GERDとは、胃酸や胃内容物が胃から食道に逆流することによって、何らかの症状や合併症を生じた状態を指します。欧米では慢性咳嗽の3大原因疾患の一つとされていますが、日本でも増加傾向とされ、食生活や肥満の頻度や程度が欧米に近づいてきたことや、原因疾患としての認知度が高くなってきたことなどが関与していると言われています。
このGERDが咳の原因になる機序は2つあるとされています。1つ目が、逆流が下部食道の迷走神経受容体を刺激し、中枢を介して反射性に下気道に刺激が伝わる機序。そして2つ目が逆流内容が上部食道から咽喉頭や下気道に到達して直接刺激する機序です。
臨床像としては、夜間に咳が好発して食道症状も多いタイプと日中に多く、食道症状が少ないタイプに分けられます。
夜間に多く、食道症状が多いタイプは食道裂孔ヘルニアなどが関与が多いとされ、高齢で肥満が強い人に多いようです。一方で日中に多く、食道症状が少ないタイプは若年者に多く、咳が会話、食事中、上半身前屈に伴って悪化しやすいとされています。

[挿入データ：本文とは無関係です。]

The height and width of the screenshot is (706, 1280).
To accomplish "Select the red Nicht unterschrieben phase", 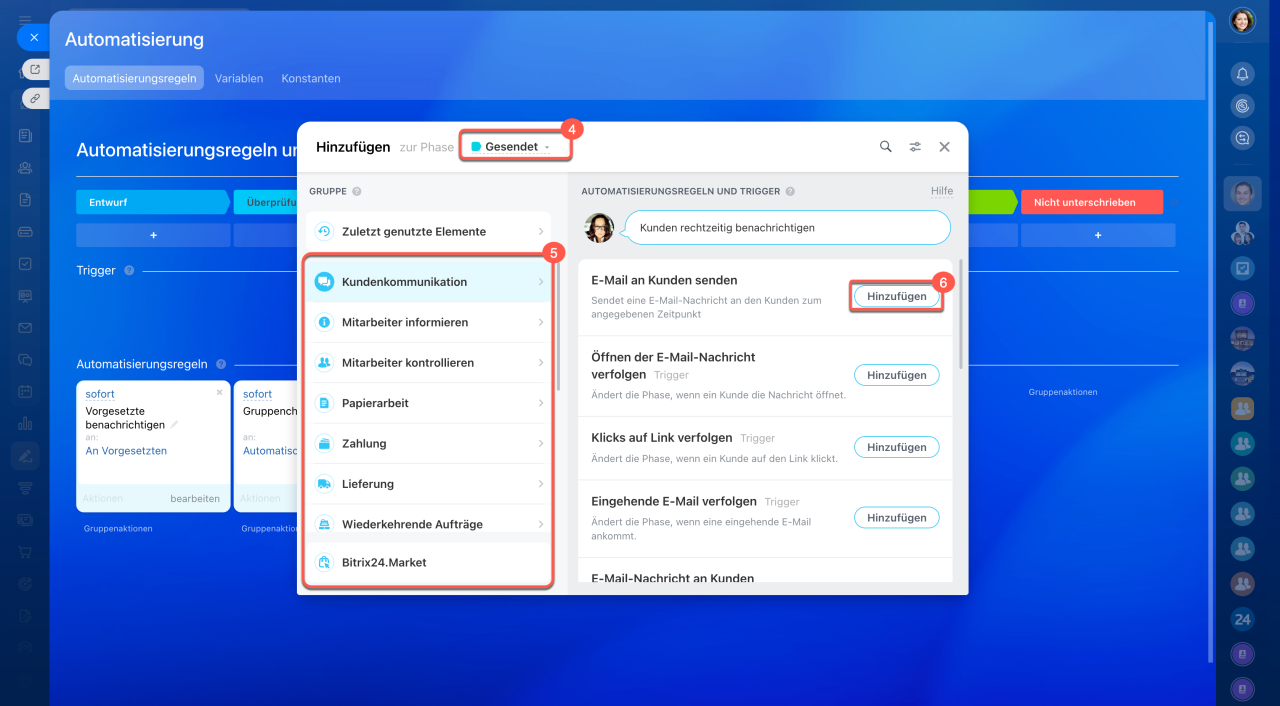I will tap(1091, 202).
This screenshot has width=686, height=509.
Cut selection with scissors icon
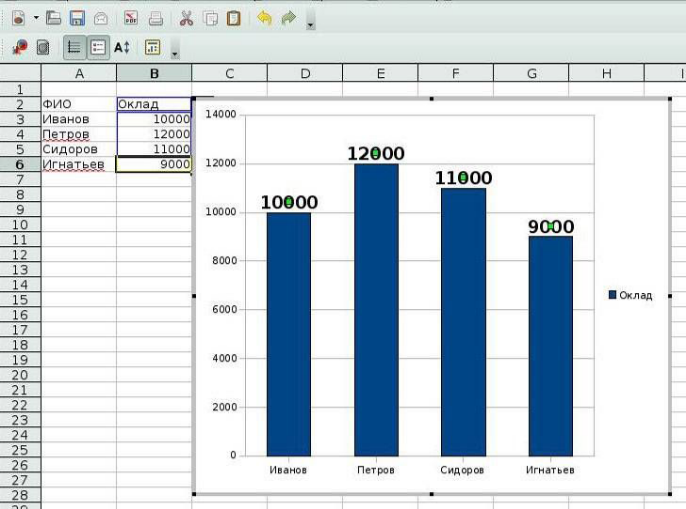tap(186, 18)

診断のために検査には、上部消化管内視鏡で異常を示さないことが多く感度が低い検査となり、24時間食道pHモニタリングは偽陰性や擬陽性が多くなるようです。酸以外の逆流も感知できるpHーインピーダンスモニタリングが逆流をとらえる最も感度が高い検査法とされていますが、どこの病院でも施行できる検査ではありません。実際の臨床では詳細な問診と、診断的治療を行って診断をしていきますが、詳細は次回に紹介します。